As Roberts joked, the United States Court of Appeals for the District of Columbia Circuit — which he and several of his colleagues used to serve on — would sometimes vacate federal policies “five times before breakfast.” And the DC Circuit, which hears a steady stream of challenges to federal agency actions, has an unusual amount of expertise on this area of the law.
And yet, it’s not hard to see why Prelogar seeks such a radical change from the Supreme Court. Just six days after President Joe Biden took office, Tipton handed down his first order blocking a Biden administration policy — that one invalided the administration’s decision to pause deportations for 100 days while the new administration was getting a handle on how it wanted to approach immigration enforcement. The Texas attorney general’s office routinely obtains orders halting Biden administration policies, in no small part because Texas federal courts allow them to handpick which judges will hear most of these cases.
This practice is unlikely to end until the Supreme Court does something to shut it down.
And yet, Prelogar’s proposed solution appeared to throw the Court into disarray and to divide the Court in unfamiliar ways. Roberts, Kavanaugh, and Jackson — all of whom served on the DC Circuit — took turns tearing into Prelogar’s proposal, sometimes in a mocking tone. Meanwhile, archconservative Justice Neil Gorsuch, who called for limits on individual judges’ power to block federal policies during the Trump administration, appeared sympathetic to Prelogar’s arguments.

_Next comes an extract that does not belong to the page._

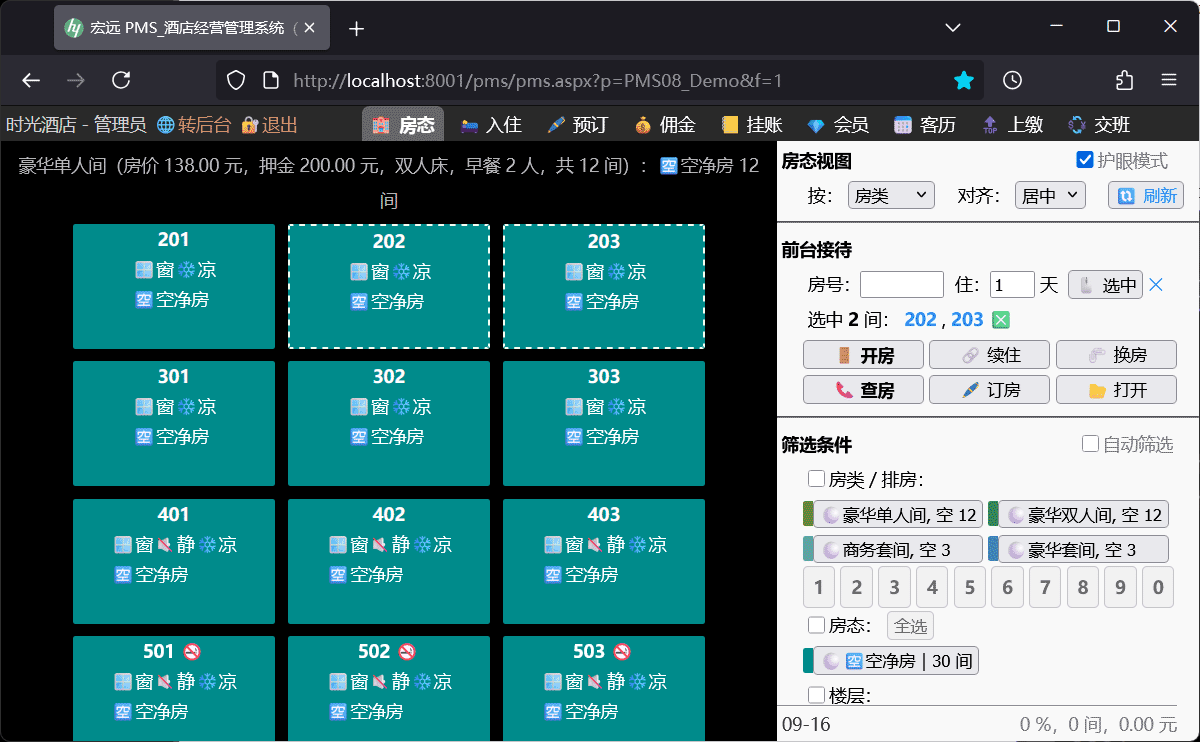Click the green clear-selection icon after 203
The image size is (1200, 742).
[1001, 320]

Even Justice Samuel Alito, the Court’s most reliable Republican partisan, conceded that the question of whether a single judge can vacate a federal policy “does seem to me like a pretty big issue” — although he questioned whether it would be appropriate for the Court to rule on this issue after receiving only a few pages of briefing on it. Justices Sonia Sotomayor and Amy Coney Barrett also made comments suggesting that they take this issue seriously, but believe that it should be resolved in a future case with more robust briefing.
So the good news for the Biden administration is that several members of the Court, at least, appear open to ideas that might limit lower court judges’ power to singlehandedly block federal policies. It is far from clear, however, whether Prelogar’s proposal, or any other, will receive five votes when it is presented to the Court in a future case.
And, in the meantime, judges like Tipton will most likely be allowed to act as agents of chaos.